*** Opening of Dataset records ***
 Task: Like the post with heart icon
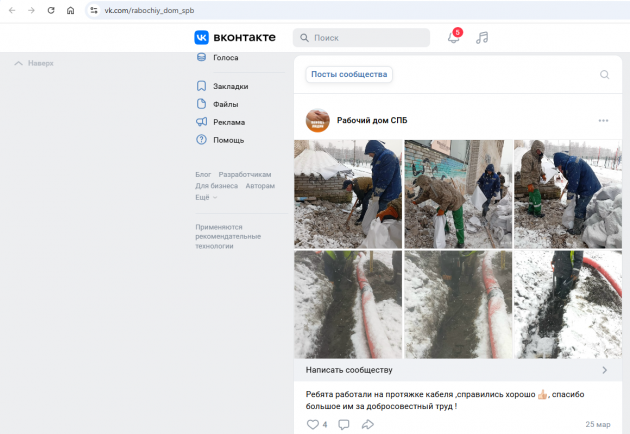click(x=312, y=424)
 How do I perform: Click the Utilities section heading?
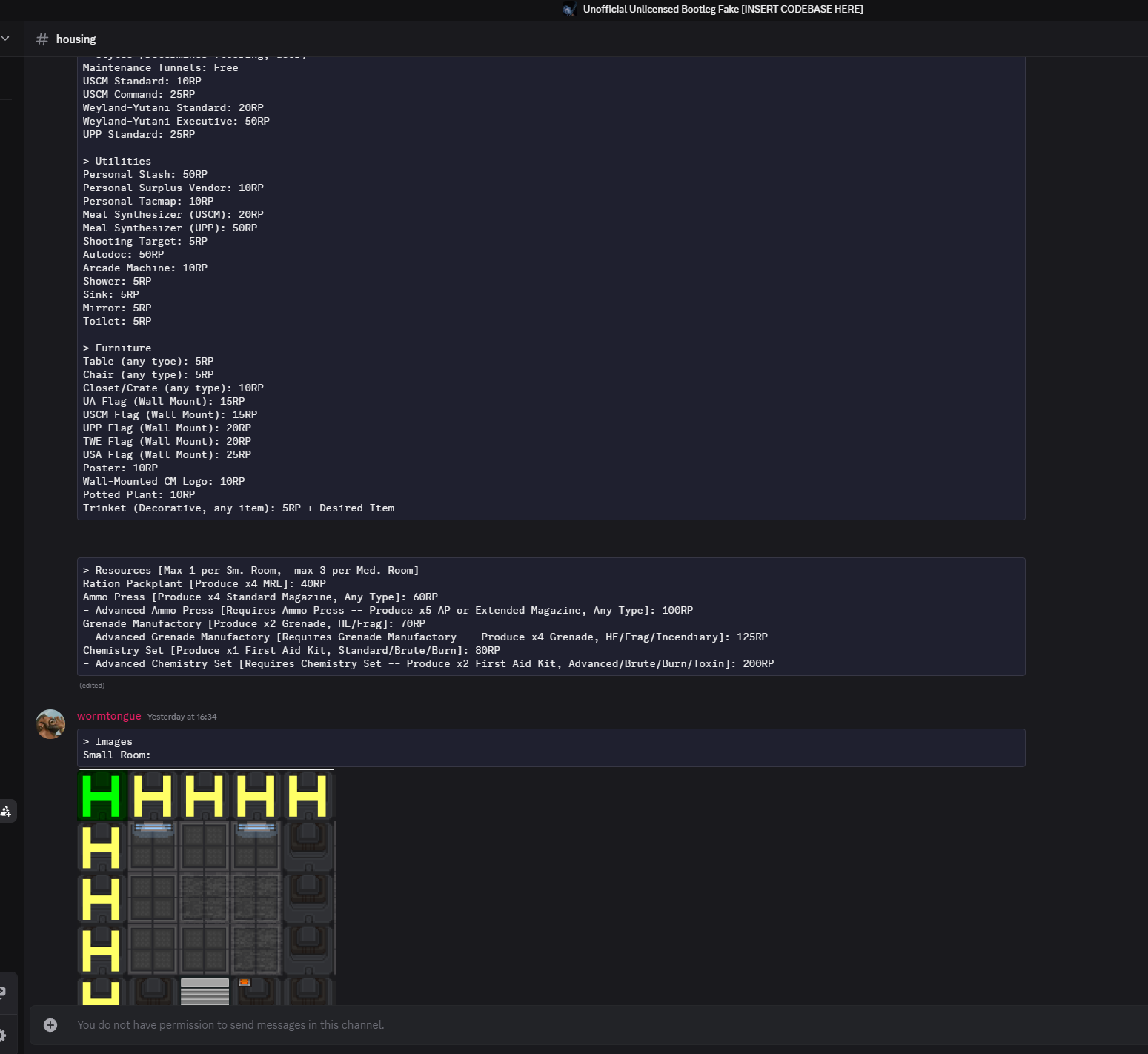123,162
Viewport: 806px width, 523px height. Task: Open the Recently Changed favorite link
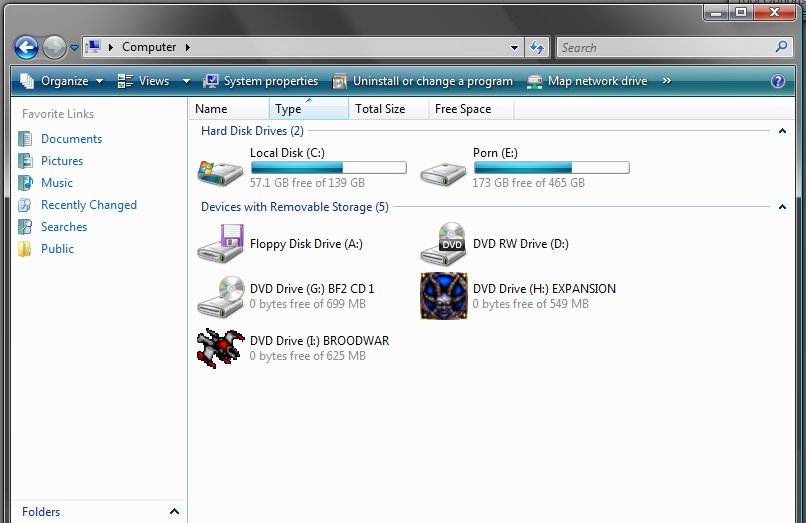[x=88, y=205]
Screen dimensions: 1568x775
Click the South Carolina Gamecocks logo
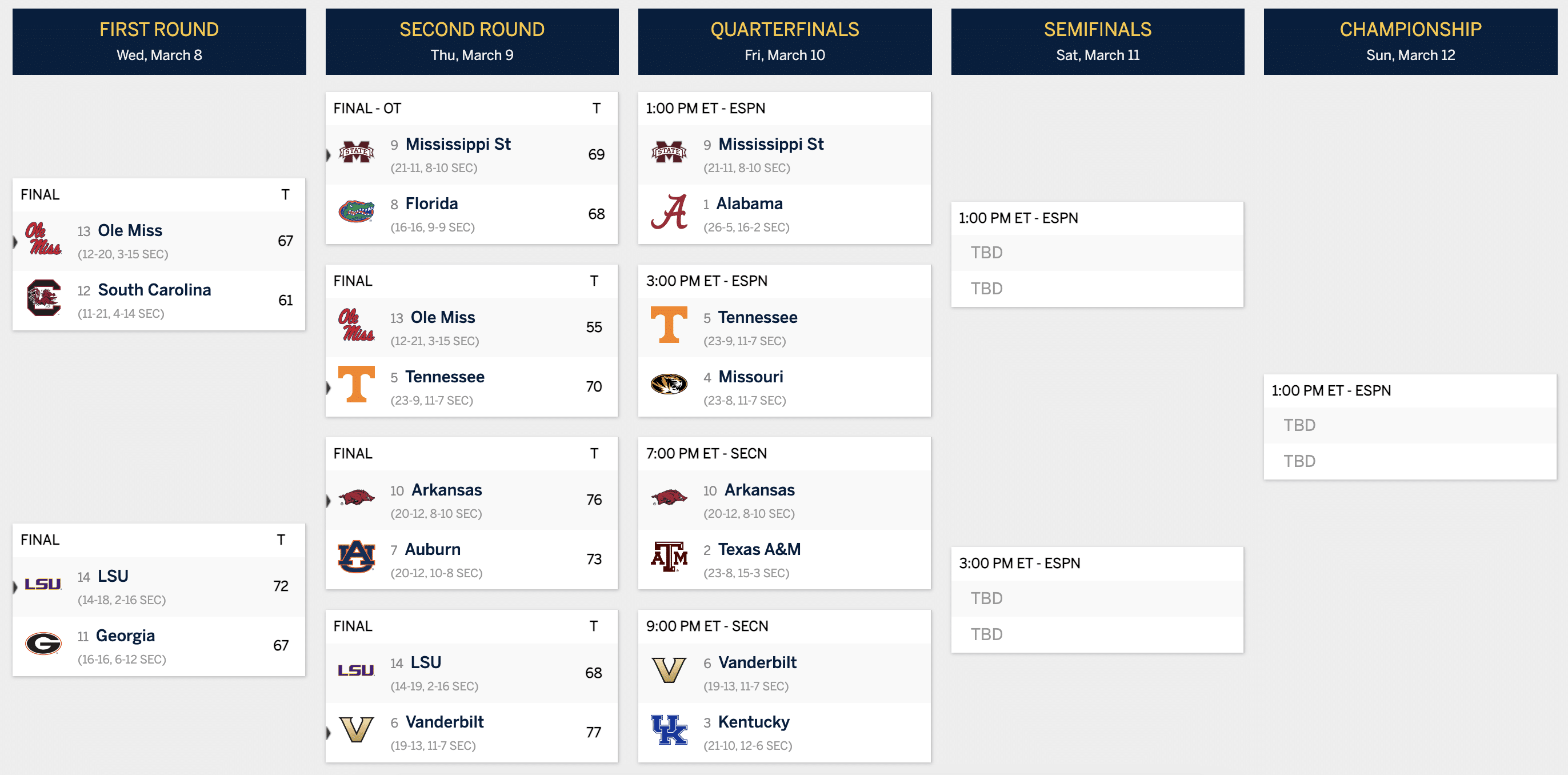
*** Close of Dataset records ***
*** Opening of Dataset records ***
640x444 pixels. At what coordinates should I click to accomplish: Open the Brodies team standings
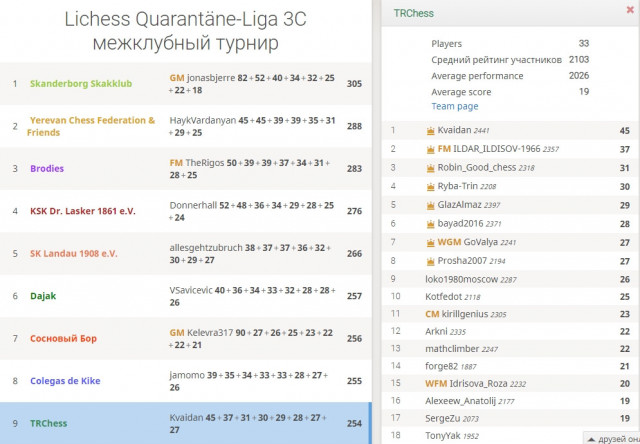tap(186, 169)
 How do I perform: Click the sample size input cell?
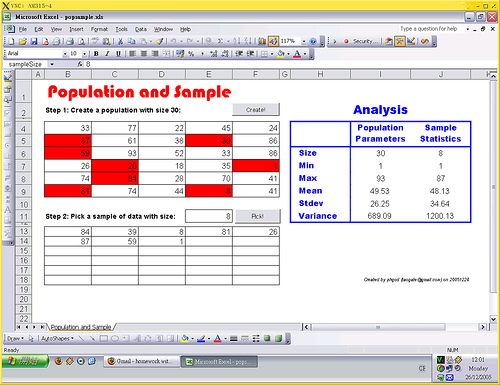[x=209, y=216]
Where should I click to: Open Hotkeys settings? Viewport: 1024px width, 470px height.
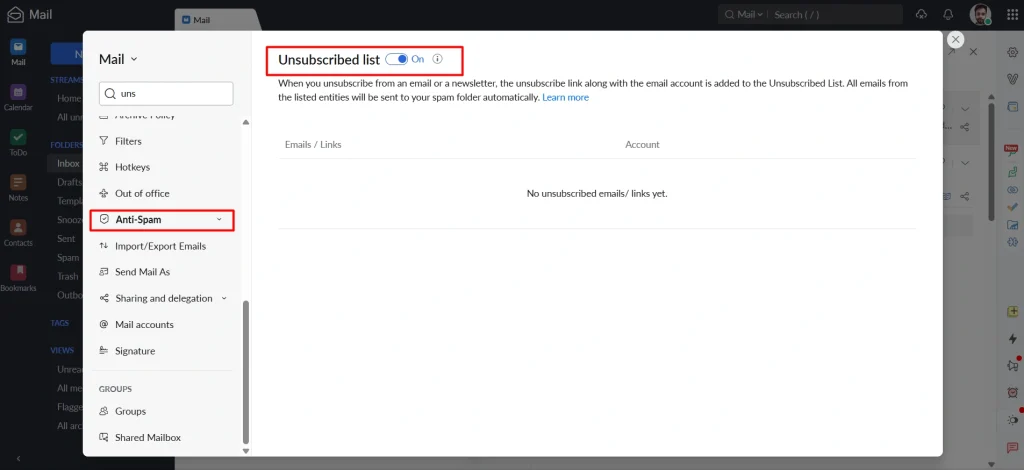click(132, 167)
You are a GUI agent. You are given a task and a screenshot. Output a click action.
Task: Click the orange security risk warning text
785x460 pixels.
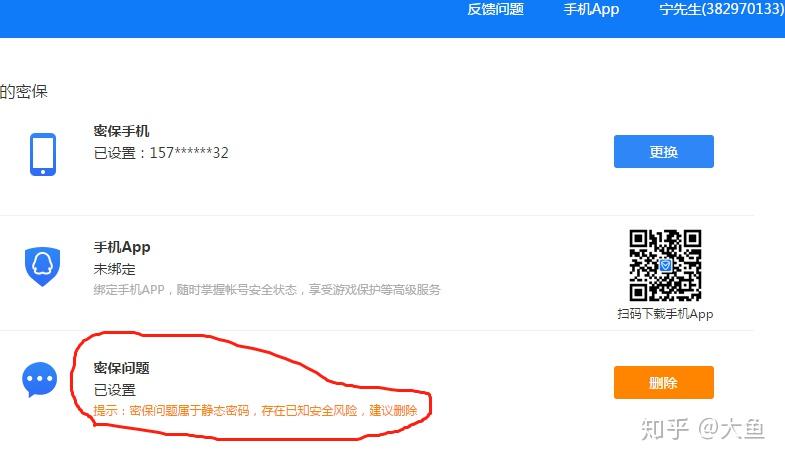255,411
*** Close of Dataset records ***
*** Opening of Dataset records ***
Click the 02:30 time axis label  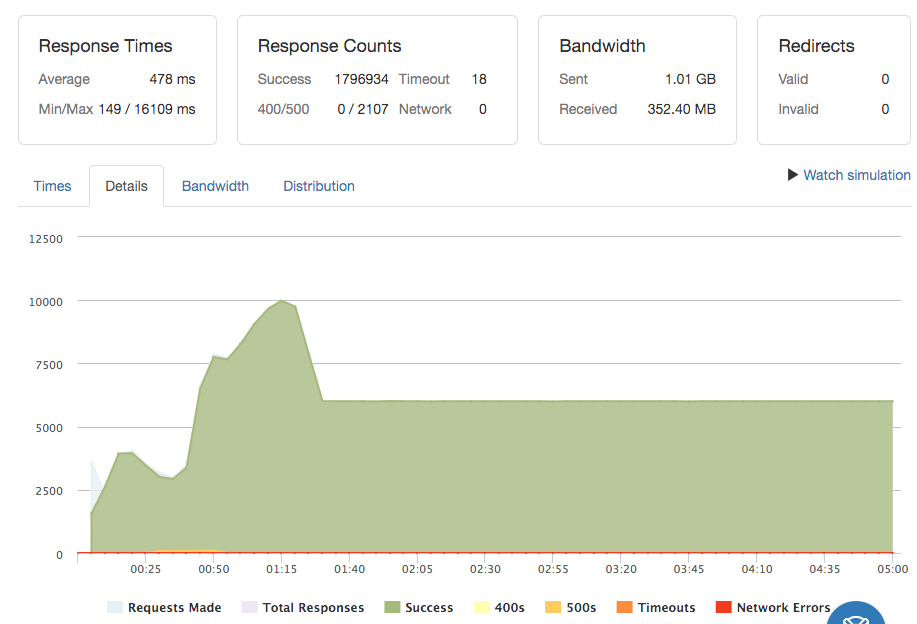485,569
*** Close of Dataset records ***
> **What the task requires**: Output only the stretch above from the line with "640x444 pixels. At" through the line with "You are a GUI", reproduced exactly. Exclude pictures.

> **Solved problem**:
640x444 pixels. At what coordinates should I click to accomplish: Open the Brodies team standings
tap(186, 169)
 How do I perform: Click the sample size input cell?
[x=209, y=216]
Where should I click to: Open Hotkeys settings? Viewport: 1024px width, 470px height.
click(132, 167)
You are a GUI agent. You are given a task and a screenshot. Output a click action.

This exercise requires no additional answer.